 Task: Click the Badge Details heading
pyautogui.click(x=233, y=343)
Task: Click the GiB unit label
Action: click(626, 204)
...
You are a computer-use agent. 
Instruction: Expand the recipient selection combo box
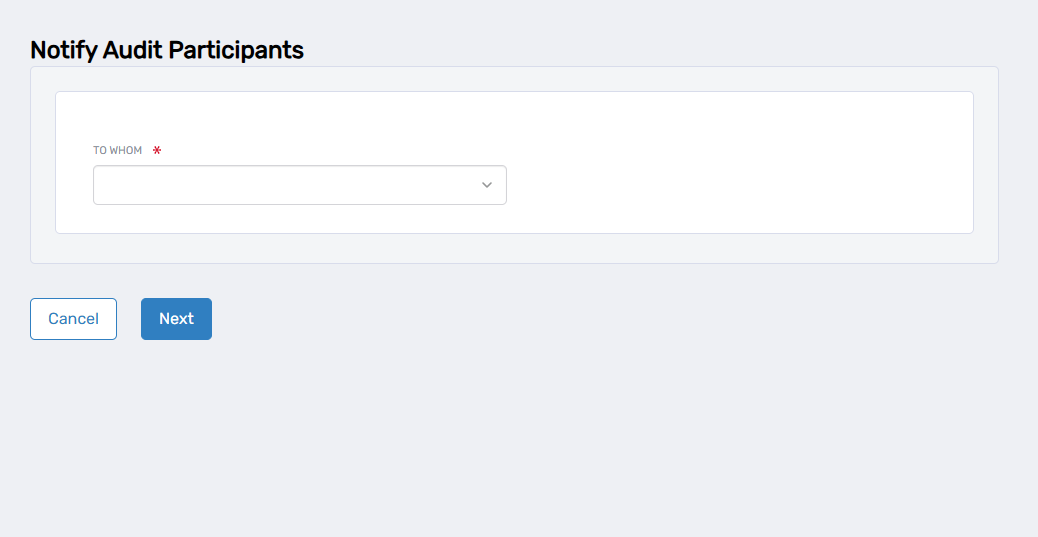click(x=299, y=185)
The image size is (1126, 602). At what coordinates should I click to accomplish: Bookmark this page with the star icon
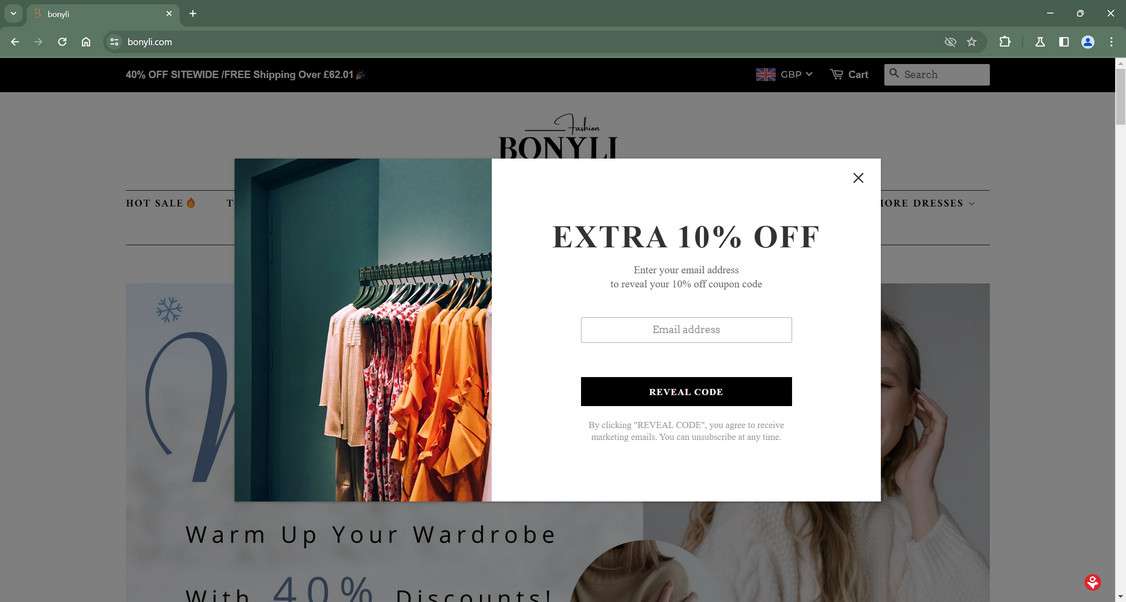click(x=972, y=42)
...
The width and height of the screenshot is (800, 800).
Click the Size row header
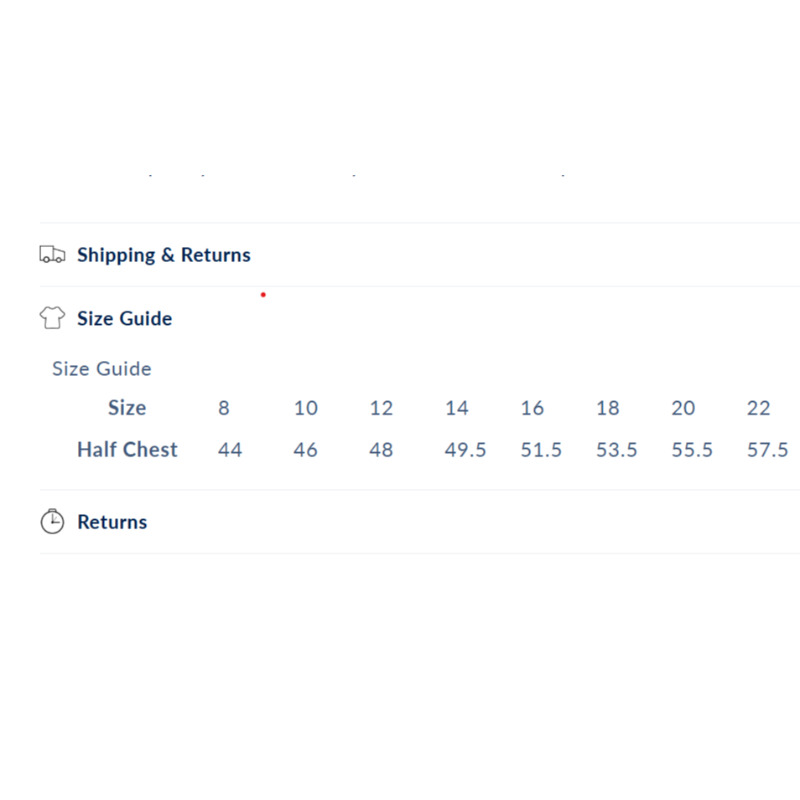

▶ Description of the task: Of the entries listed above, reproduce only the lines starting at the line containing "The width and" and ending at the line containing "Click the Size row header". Include both, exactly as they stand.

▶ Written answer:
The width and height of the screenshot is (800, 800).
Click the Size row header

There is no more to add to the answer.